I couldn't find a better way to describe the error I'm facing, but this error seems to come up everytime I try to implement Multiprocessing to a loop call.
I've used both sklearn.externals.joblib as well as multiprocessing.Process but error are similar though different.
Original Loop on which want to apply Multiprocessing, where one iteration in executed in single thread/process
for dd in final_col_dates:
idx1 = final_col_dates.tolist().index(dd)
dataObj = GetPrevDataByDate(d1, a, dd, self.start_hour_of_day)
data2 = dataObj.fit()
dataObj = GetAppointmentControlsSchedule(data2, idx1, d, final_col_dates_mod, dd, self.DC, frgt_typ_filter)
data3 = dataObj.fit()
if idx1 > 0:
data3['APPT_SCHD_ARVL_D_{}'.format(idx1)] = np.nan
iter += 1
days_out_vars.append(data3)
For implementing the above code snipet as Multi Processing, I created a method, where the above code goes except the for loop.
Using Joblib, the following is my code snippet.
Parallel(n_jobs=2)(
delayed(self.ParallelLoopTest)(dd, final_col_dates, d1, a, d, final_col_dates_mod, iter, return_list)
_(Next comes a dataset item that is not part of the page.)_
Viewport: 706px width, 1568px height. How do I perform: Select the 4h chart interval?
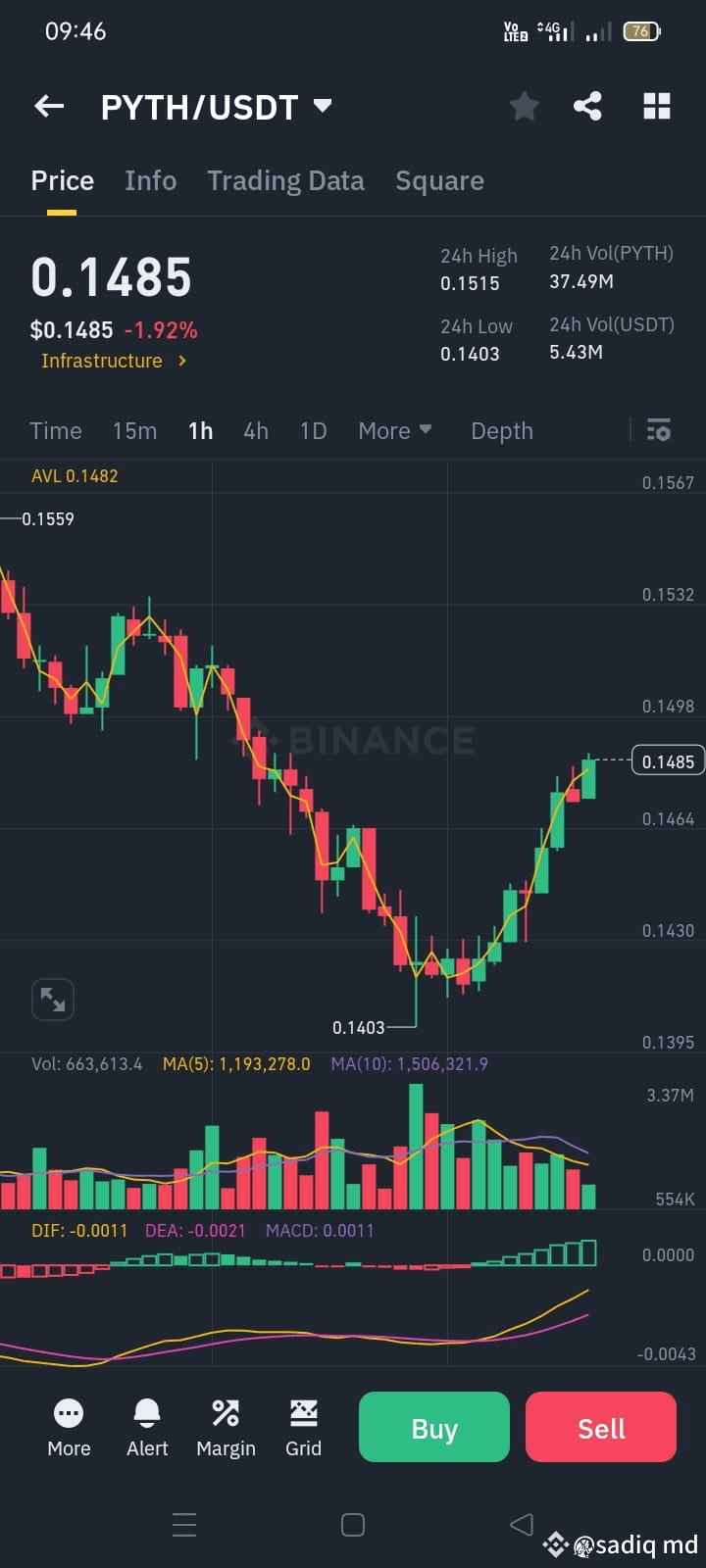coord(255,430)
for dd in final_col_dates)
the variable return_list is shared variable which is executed inside method ParallelLoopTest. it is declared as :
manager = Manager()
return_list = manager.list()
Using the above code snippet, I face the following error:
Process SpawnPoolWorker-3:
Traceback (most recent call last):
File "C:\Users\dkanhar\Anaconda3\lib\multiprocessing\process.py", line 249, in _bootstrap
self.run()
File "C:\Users\dkanhar\Anaconda3\lib\multiprocessing\process.py", line 93, in run
self._target(*self._args, **self._kwargs)
File "C:\Users\dkanhar\Anaconda3\lib\multiprocessing\pool.py", line 108, in worker
task = get()
File "C:\Users\dkanhar\Anaconda3\lib\site-packages\sklearn\externals\joblib\pool.py", line 359, in get
return recv()
File "C:\Users\dkanhar\Anaconda3\lib\multiprocessing\connection.py", line 251, in recv
return ForkingPickler.loads(buf.getbuffer())
TypeError: function takes at most 0 arguments (1 given)
I also tried multiprocessing module to execute the above mentioned code, and still faced similar error. The following code was used to run using multiprocessing module:
for dd in final_col_dates:
# multiprocessing.Pipe(False)
p = multiprocessing.Process(target=self.ParallelLoopTest, args=(dd, final_col_dates, d1, a, d, final_col_dates_mod, iter, return_list))
jobs.append(p)
p.start()
for proc in jobs:
proc.join()
And, I face the following traceback of error:
File "<string>", line 1, in <module>
File "C:\Users\dkanhar\Anaconda3\lib\multiprocessing\spawn.py", line 106, in spawn_main
exitcode = _main(fd)
File "C:\Users\dkanhar\Anaconda3\lib\multiprocessing\spawn.py", line 116, in _main
self = pickle.load(from_parent)
TypeError: function takes at most 0 arguments (1 given)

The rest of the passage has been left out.